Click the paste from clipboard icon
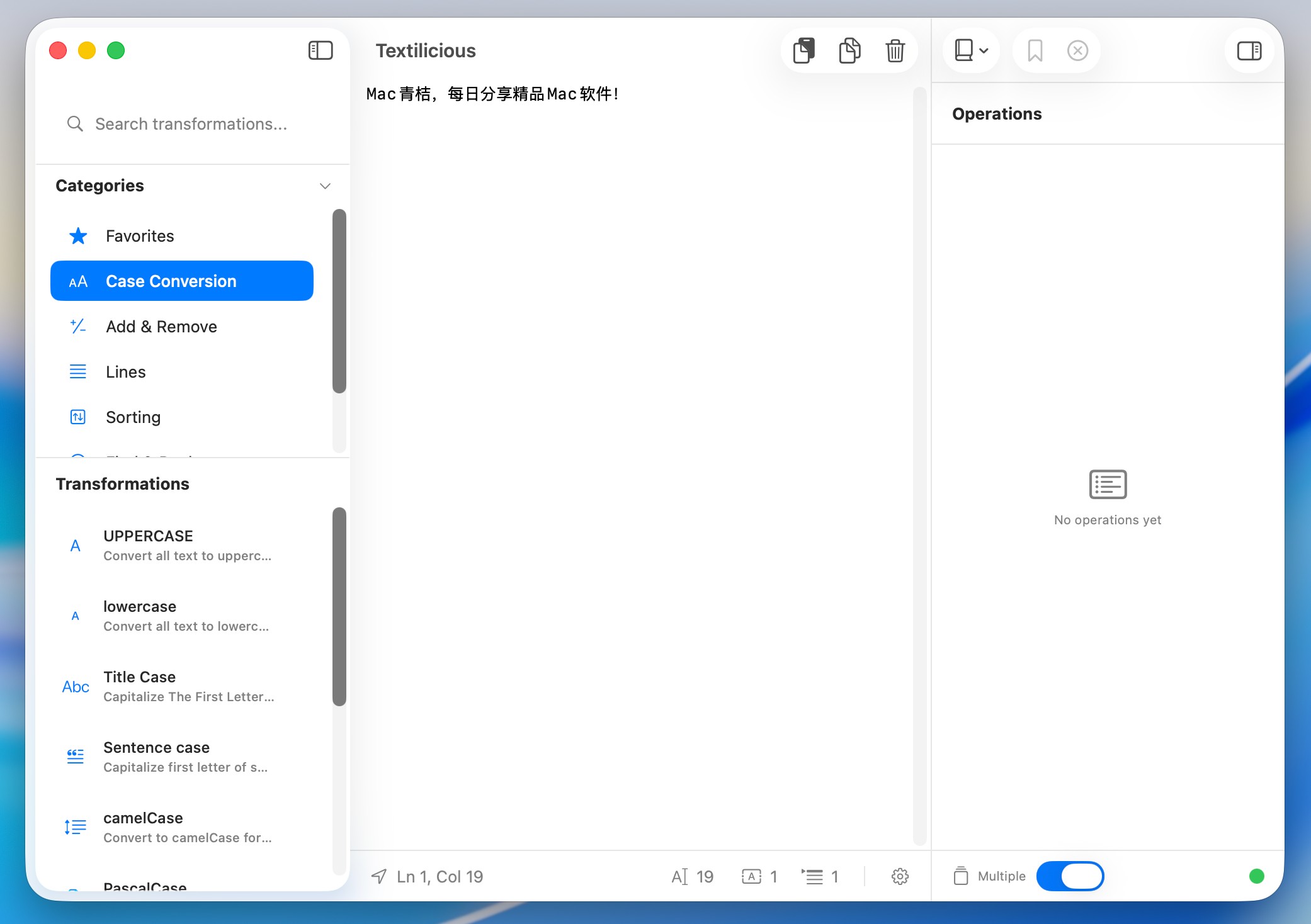The image size is (1311, 924). [x=804, y=51]
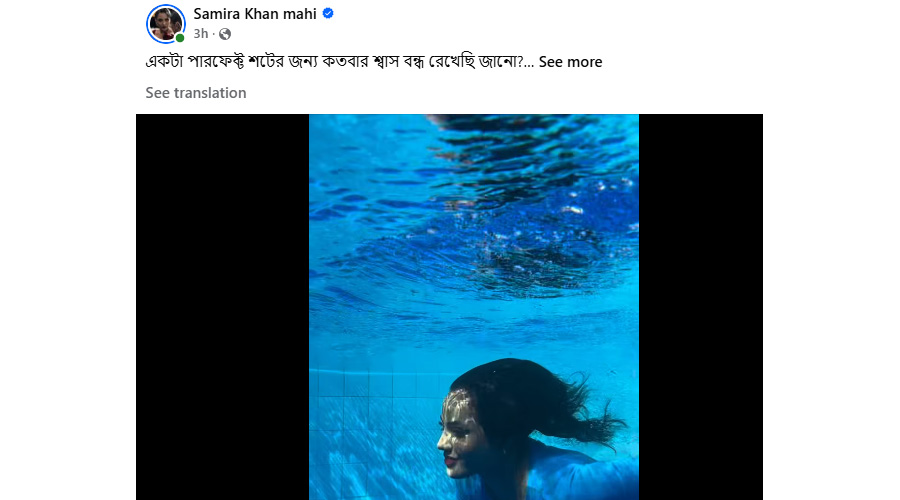Click See translation under the post
Screen dimensions: 900x500
[x=196, y=93]
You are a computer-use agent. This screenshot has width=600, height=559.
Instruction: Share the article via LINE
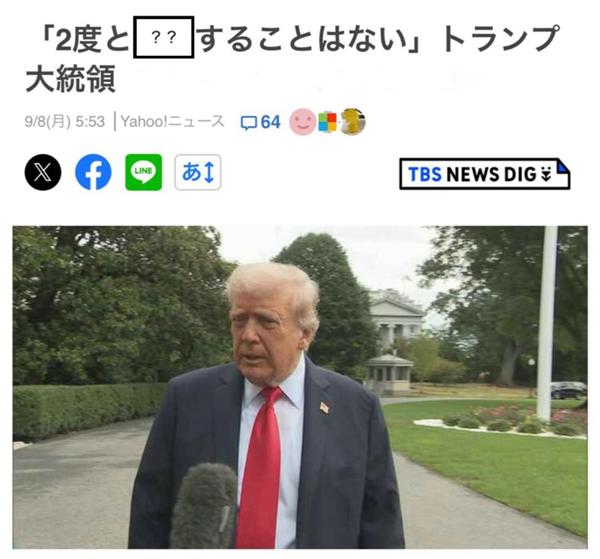coord(144,172)
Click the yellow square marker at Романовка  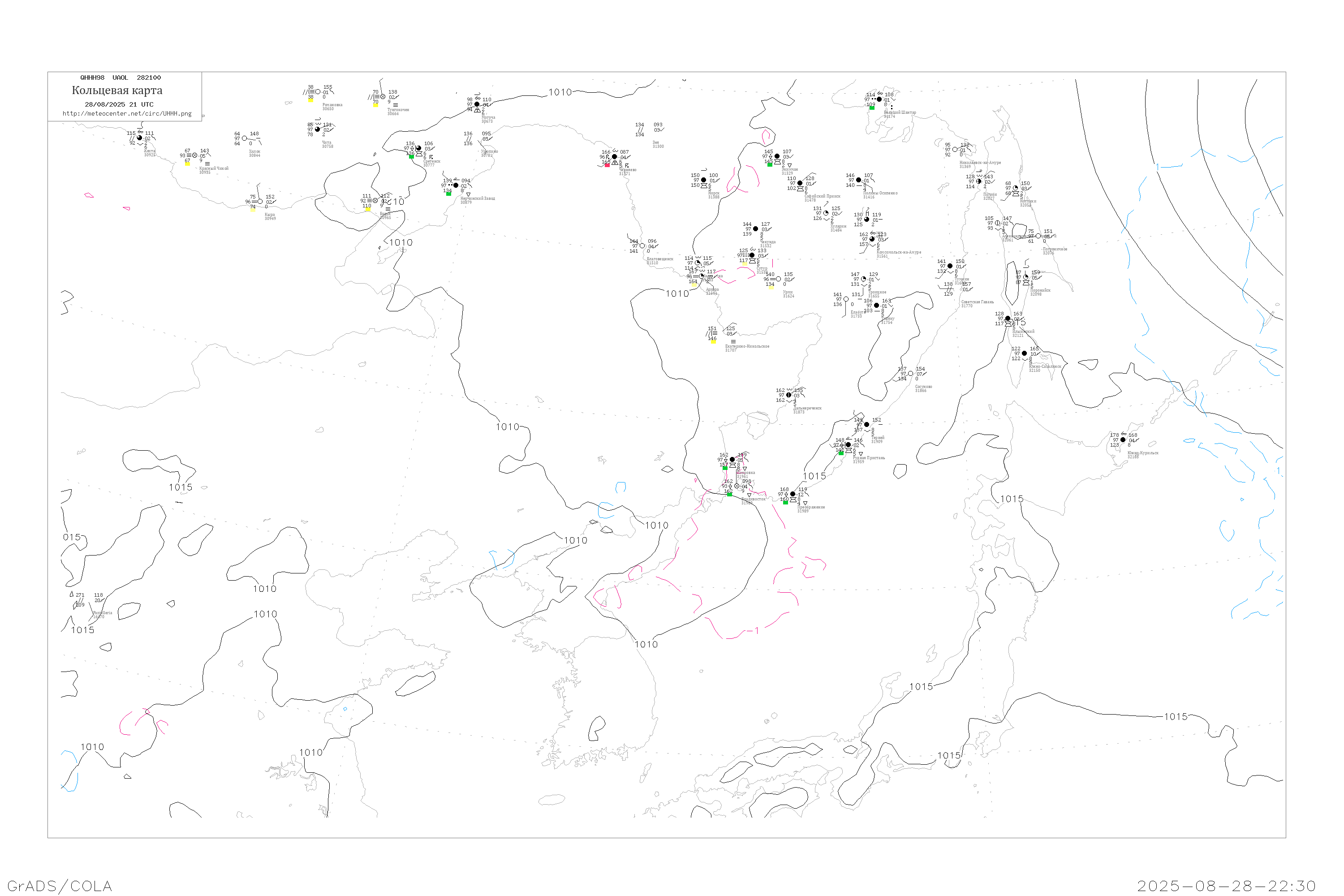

_DIRECTIONS_. Copy everything from the line containing "You are a computer-use" down to the end of the data, replacing "yellow" with "red" and leaving the rest unchanged. Omit the pictures.

_ANSWER TO THIS TASK_.
You are a computer-use agent. This screenshot has width=600, height=559.
Instruction: Share the article via LINE
coord(144,172)
Click the red square marker at Романовка  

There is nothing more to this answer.